Print the entries below word for word, from their first line through the line that contains "I will coord(126,16).", including that line.

* Begin Data supplied *

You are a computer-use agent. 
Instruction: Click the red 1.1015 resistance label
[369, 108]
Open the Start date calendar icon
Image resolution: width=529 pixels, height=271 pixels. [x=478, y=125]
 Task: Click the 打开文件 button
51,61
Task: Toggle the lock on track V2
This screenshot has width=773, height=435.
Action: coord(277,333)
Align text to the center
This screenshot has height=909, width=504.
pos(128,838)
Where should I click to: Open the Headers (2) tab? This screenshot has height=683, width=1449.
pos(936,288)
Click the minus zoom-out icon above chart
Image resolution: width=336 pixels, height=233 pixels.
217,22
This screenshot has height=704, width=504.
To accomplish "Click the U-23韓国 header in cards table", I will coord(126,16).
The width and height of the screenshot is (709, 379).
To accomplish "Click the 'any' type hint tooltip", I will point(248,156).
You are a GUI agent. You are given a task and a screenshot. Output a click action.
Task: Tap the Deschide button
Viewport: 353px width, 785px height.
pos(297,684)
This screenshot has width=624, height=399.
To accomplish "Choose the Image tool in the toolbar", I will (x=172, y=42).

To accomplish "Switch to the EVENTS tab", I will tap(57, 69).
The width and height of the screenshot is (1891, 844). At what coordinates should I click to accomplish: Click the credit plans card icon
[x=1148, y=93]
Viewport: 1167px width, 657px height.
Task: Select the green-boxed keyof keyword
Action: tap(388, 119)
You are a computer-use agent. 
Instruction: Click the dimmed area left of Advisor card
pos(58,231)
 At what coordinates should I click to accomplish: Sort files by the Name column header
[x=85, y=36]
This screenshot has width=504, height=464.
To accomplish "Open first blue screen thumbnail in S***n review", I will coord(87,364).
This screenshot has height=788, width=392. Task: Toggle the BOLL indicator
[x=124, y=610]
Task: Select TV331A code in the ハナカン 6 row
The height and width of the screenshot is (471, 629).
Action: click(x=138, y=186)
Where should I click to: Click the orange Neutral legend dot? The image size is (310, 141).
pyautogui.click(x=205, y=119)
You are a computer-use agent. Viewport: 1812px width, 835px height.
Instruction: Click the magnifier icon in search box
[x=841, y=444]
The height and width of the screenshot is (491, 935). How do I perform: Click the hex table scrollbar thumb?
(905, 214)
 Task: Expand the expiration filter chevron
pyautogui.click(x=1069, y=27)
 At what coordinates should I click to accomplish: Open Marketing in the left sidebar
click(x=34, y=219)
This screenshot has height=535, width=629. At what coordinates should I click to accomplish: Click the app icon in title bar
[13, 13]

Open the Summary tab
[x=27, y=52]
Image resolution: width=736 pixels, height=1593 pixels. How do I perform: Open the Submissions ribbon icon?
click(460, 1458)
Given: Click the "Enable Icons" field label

* End Data supplied *

▶ **Completed task**:
You are a computer-use agent. 
Instruction: Click the red 1.1015 resistance label
[369, 108]
Open the Start date calendar icon
Image resolution: width=529 pixels, height=271 pixels. [x=478, y=125]
 Task: Click the 打开文件 button
51,61
Task: Toggle the lock on track V2
This screenshot has width=773, height=435.
Action: coord(277,333)
Align text to the center
This screenshot has height=909, width=504.
pos(128,838)
Where should I click to: Open the Headers (2) tab? This screenshot has height=683, width=1449.
pos(936,288)
Click the minus zoom-out icon above chart
Image resolution: width=336 pixels, height=233 pixels.
217,22
This screenshot has height=704, width=504.
To accomplish "Click the U-23韓国 header in cards table", I will coord(126,16).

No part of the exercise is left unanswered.